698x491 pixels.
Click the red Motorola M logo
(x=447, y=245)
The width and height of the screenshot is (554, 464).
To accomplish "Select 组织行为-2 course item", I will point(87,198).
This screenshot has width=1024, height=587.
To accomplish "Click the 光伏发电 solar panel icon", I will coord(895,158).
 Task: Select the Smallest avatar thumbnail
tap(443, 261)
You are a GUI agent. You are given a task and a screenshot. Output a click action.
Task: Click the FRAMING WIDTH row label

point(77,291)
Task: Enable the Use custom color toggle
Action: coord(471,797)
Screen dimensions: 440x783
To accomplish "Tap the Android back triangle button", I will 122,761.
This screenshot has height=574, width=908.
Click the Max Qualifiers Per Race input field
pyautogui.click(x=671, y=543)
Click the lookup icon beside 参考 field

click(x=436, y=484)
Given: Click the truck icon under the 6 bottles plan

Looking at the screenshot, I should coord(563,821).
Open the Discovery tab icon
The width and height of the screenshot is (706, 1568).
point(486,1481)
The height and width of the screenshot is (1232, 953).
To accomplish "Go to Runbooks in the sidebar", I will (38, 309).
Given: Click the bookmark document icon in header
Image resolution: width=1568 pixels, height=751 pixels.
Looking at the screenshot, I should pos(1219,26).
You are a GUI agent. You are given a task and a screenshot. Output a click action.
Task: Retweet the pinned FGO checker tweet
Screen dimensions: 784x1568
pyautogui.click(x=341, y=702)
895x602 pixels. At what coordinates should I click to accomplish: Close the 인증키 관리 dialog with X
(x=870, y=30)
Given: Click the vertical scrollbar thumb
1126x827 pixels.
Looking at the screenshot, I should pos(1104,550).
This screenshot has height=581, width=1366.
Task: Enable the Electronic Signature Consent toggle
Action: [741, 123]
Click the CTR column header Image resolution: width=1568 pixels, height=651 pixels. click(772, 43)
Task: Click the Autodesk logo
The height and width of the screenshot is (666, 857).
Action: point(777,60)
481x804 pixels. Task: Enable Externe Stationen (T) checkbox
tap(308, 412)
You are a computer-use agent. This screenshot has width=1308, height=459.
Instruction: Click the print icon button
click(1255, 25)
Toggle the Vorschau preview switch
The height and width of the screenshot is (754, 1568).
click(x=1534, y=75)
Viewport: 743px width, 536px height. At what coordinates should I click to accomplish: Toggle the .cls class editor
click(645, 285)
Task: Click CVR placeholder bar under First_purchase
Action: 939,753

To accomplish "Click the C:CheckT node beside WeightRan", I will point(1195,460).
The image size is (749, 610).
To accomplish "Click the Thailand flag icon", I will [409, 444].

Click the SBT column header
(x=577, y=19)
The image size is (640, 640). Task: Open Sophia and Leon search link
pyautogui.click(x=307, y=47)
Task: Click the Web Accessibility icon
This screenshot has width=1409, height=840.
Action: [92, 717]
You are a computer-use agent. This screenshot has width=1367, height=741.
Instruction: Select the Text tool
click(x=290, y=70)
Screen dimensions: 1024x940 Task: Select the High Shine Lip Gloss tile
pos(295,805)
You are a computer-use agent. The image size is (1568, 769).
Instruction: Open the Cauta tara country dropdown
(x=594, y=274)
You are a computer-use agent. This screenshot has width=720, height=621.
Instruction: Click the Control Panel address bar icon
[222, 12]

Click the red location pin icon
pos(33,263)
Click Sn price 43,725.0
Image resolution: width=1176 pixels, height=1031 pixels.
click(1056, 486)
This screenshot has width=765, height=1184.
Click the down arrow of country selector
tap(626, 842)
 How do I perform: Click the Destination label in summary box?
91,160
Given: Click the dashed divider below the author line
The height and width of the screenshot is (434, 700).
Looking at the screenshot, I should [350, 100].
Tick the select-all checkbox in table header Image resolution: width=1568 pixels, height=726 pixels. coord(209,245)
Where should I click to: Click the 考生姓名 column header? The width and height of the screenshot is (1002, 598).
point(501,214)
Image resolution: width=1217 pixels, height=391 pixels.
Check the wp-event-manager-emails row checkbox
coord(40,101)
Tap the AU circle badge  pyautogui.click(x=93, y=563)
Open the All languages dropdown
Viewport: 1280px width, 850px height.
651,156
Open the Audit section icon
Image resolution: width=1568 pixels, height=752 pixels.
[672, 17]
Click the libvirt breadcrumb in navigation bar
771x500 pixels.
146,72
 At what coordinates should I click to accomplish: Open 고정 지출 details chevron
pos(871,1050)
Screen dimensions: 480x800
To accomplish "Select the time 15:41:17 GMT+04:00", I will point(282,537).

+++++

DIRECTIONS FOR THIS TASK
Please show each line in the records above that contains "agent".

TASK ANSWER
You are a GUI agent. You are given a task and a screenshot. Output a click action.
You are a GUI agent. You are given a task and a screenshot. Output a click action.
You are a computer-use agent. This screenshot has width=1308, height=459.
You are a computer-use agent. This screenshot has width=1367, height=741.
You are a computer-use agent. The image size is (1568, 769).
You are a computer-use agent. This screenshot has width=720, height=621.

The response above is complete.